My interest in Shooter’s alternate history of the universe is nil.
Yet readers keep trying to get me to write about him again. I was
recently e-mailed about an installment of Shooter’s blog in which
Shooter apparently ran scans of internal correspondence from when
he was running Marvel editorial.
The reader wrote:
Shooter is publishing internal Marvel correspondence and memos.
Isn't there a legal consequence? I always thought one had to sign
a confidentiality agreement. Couldn't the former Editor and Chief
would be held accountable for saying negative comments about his
former employer and employees?
I don’t know what Shooter signed or how long it remains in effect,
so I don’t know that he breached anything beyond basic courtesy
in publishing the private correspondence from people who worked for
Marvel in those days. It was a dick move, but, really, why would
that surprise anyone?
No one needs to send me anything else about what runs in Shooter’s
blog...unless it’s about me and it involves what he claims as fact.
I can’t imagine he’d be foolish enough to poke me again on matters
of fact and, whatever his opinions of me, they are inconsequential
I am what I am, a writer who writes true things in my fiction and
my non-fiction. The days when I gave a shiitake mushroom about
what the likes of Shooter thinks of me are long past.

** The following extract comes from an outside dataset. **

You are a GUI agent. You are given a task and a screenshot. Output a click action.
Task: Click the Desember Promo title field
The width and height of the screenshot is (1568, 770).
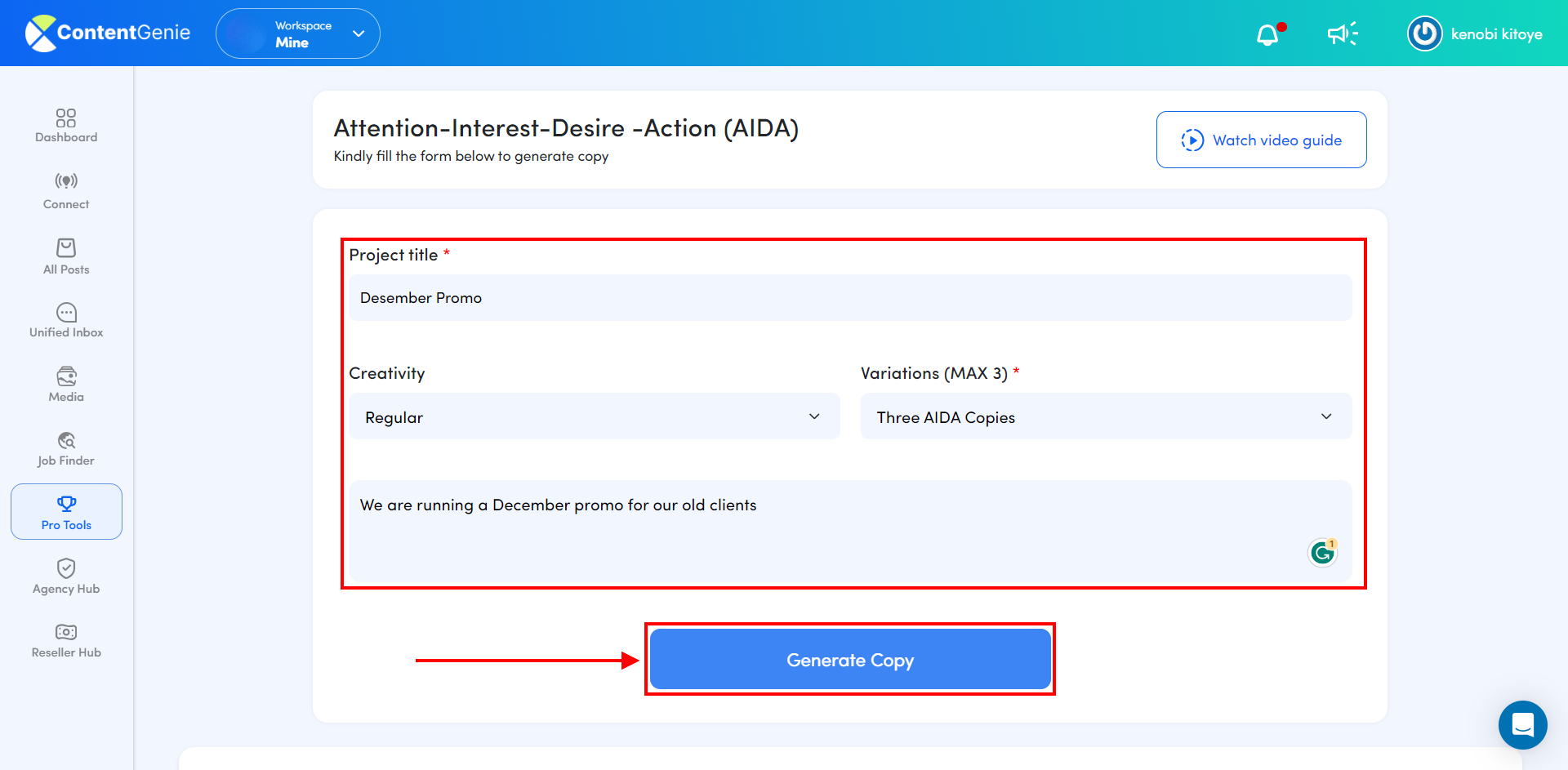click(x=849, y=297)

More updates on this and that are on the way. However, I’m taking
a few days off from posting blogs while I’m at the Detroit FanFare.
Depending on how exhausted I am when I return to Casa Isabella, I
will resume blogging on Wednesday or Thursday.
Comment moderation will be activated while I’m gone, meaning that
your comments won’t be published until I return. You’re a terrific
group of readers, but it seems prudent of me to cover all the bases
while I’m out of town.
Thanks for reading. I’ll be back soon with more stuff.